THE SUBSIDIARY CASE WITH A GUARANTEE FOR THE OBLIGATIONS OF AN AFFILIATED PERSON WILL BE REVIEWED

THE SUBSIDIARY CASE WITH A GUARANTEE FOR THE OBLIGATIONS OF AN AFFILIATED PERSON WILL BE REVIEWED

THE SUBSIDIARY CASE WITH A GUARANTEE FOR THE OBLIGATIONS OF AN AFFILIATED PERSON WILL BE REVIEWED
In the framework of the bankruptcy case of Arno JSC, the creditor appealed to the court with a demand to bring to subsidiary liability a part of the persons controlling the debtor in connection with the issuance by the debtor of knowingly unenforceable sureties to an affiliated person (case no. A40-21508/2020).


The Court of first instance concluded that at the time of the conclusion of the surety agreements, the debtor had no signs of insolvency, and the holding company, whose obligations were secured by the debtor, was not in a crisis situation. Although it was his unsatisfactory situation that led to the bankruptcy of the debtor, according to the court. The claims were denied, the appeal decision was upheld.

However, the cassation instance pointed to an incomplete study of the circumstances by the lower courts and sent the case for reconsideration. So, the courts had to find out how the debtor's financial condition was affected by the actions of the persons controlling him to issue sureties for the companies included in the holding. The debtor did not receive any benefits from lending to the holding, as he was not connected with it by general economic activity. The issuance of sureties entailed for him only a disproportionate increase in accounts payable.

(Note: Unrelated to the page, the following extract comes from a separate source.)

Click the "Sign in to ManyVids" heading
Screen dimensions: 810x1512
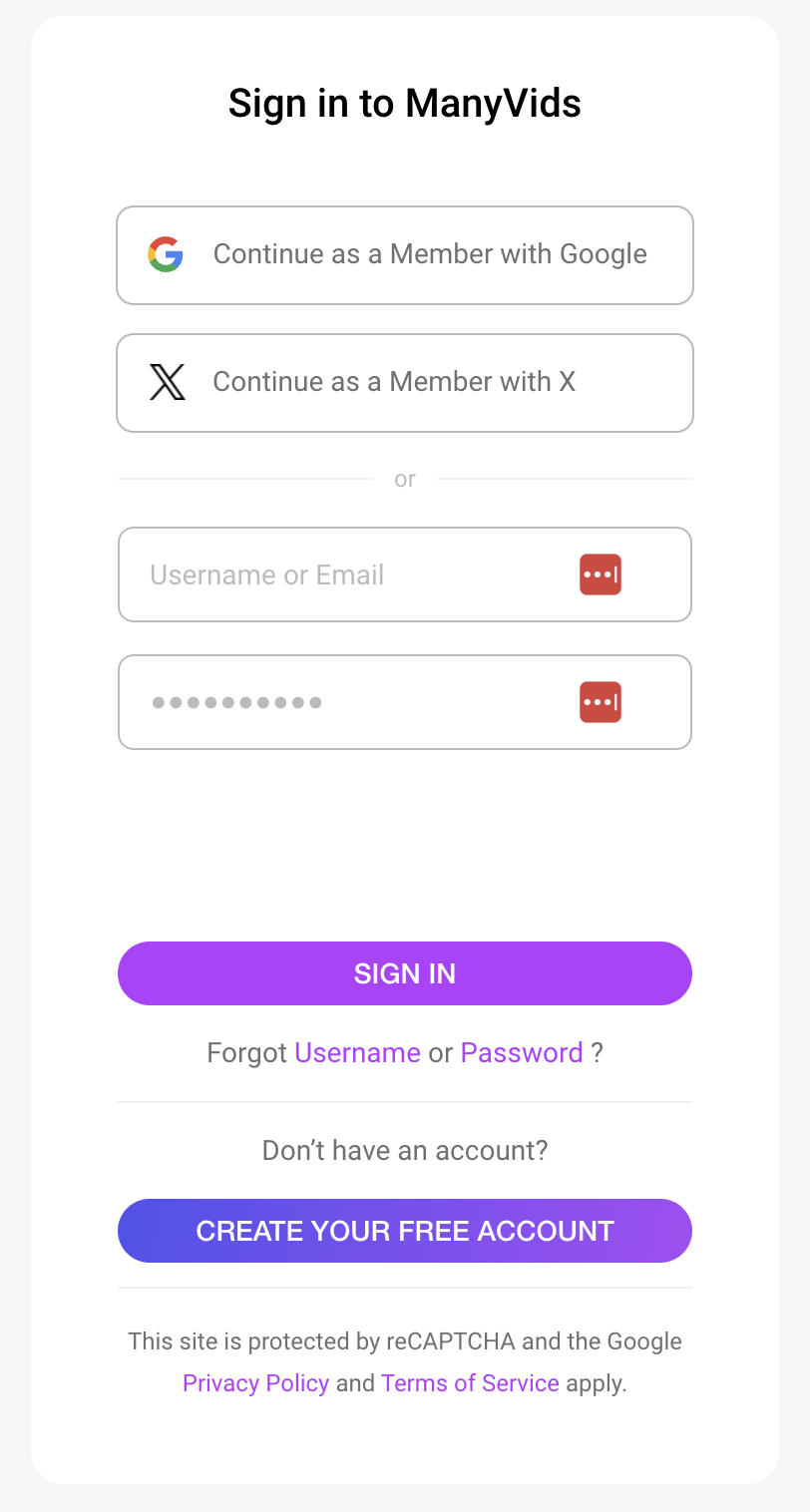405,104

In his complaint, the creditor indicates that part of the guarantees was issued after the debtor had a delay in the amount of 300 million rubles. At the same time, the surety agreements were not reflected by the controlling persons in the debtor's accounts. This behavior may indicate that the persons controlling the debtor are conducting risky operations and simultaneously suppressing the actual financial and economic condition of the debtor to the counterparties.

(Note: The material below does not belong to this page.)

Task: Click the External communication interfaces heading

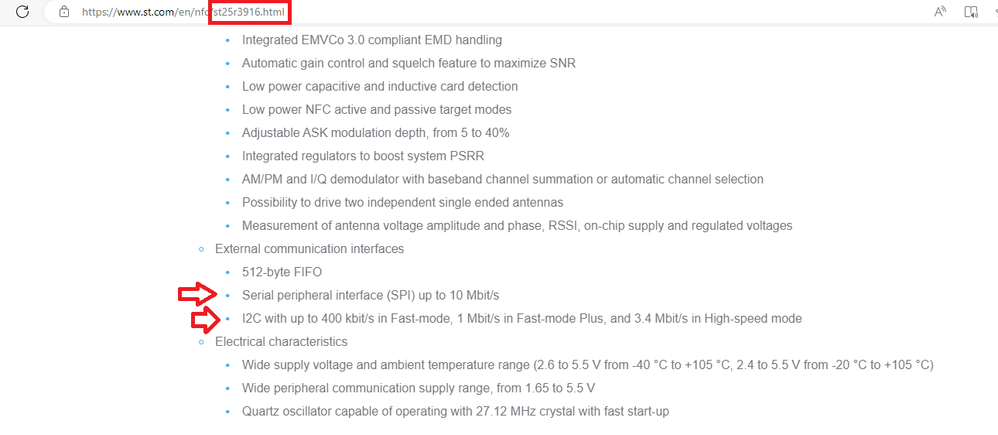Action: (309, 248)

All these statements of the creditor are subject to additional verification by the court, because if the information provided by the creditor is true, then this indicates the implementation of a business model in the holding company that assumes the accumulation of a significant debt burden from the debtor to independent creditors in the absence of any economic benefit for the debtor himself. Such actions are unfair from the point of view of bankruptcy legislation.